Task prompt: Reproduce, exactly and in full, the lines from the one with "Where should I click to: Switch" through the one with "Click the Players" in the data below; drop pictures.

Task material:

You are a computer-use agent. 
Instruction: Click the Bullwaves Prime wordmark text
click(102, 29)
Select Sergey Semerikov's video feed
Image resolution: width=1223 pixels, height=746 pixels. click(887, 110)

---

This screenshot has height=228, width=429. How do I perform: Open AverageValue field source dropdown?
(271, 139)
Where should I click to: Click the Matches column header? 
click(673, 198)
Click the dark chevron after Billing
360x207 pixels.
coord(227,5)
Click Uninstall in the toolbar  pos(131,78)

---

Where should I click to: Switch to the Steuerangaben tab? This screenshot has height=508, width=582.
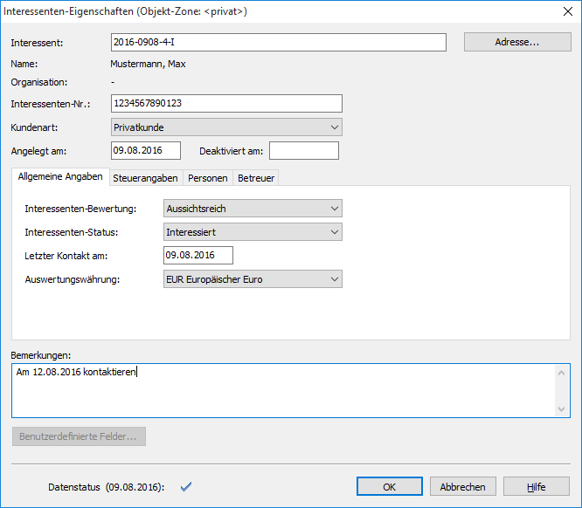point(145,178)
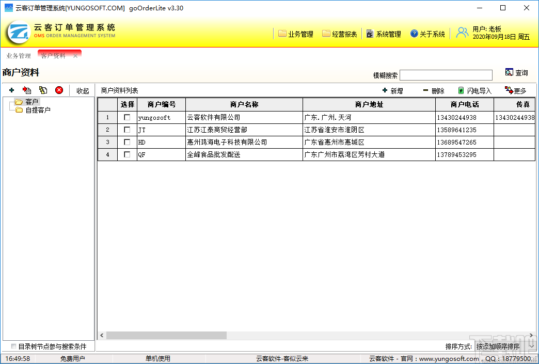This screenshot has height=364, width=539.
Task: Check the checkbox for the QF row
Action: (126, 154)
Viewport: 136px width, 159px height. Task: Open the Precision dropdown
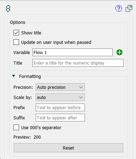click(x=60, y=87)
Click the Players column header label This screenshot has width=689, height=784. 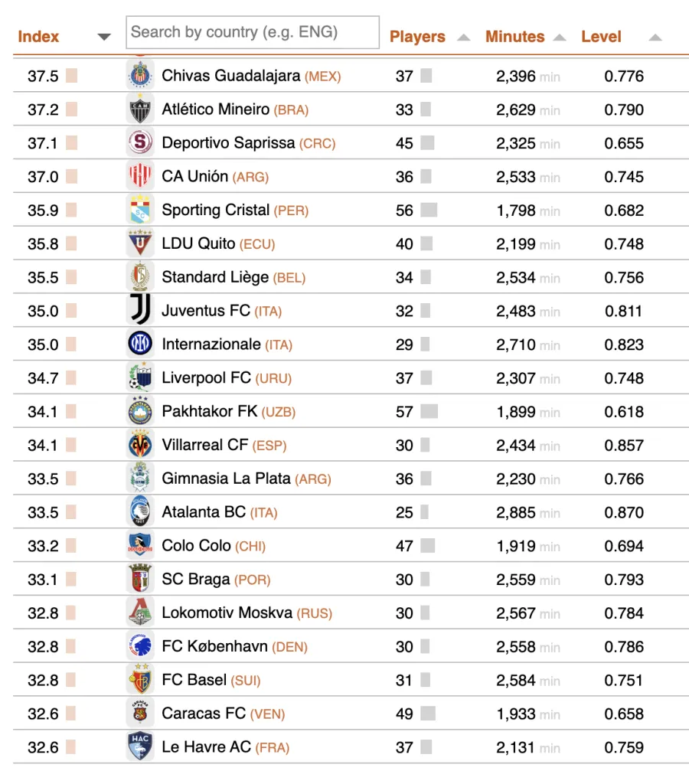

Exercise output:
Where should I click to: Switch to the Steuerangaben tab? This screenshot has height=508, width=582.
point(145,178)
This screenshot has height=364, width=539.
Task: Check the checkbox for the QF row
Action: (126, 154)
Viewport: 136px width, 159px height. Task: Open the Precision dropdown
click(x=60, y=87)
Click the Players column header label This screenshot has width=689, height=784. 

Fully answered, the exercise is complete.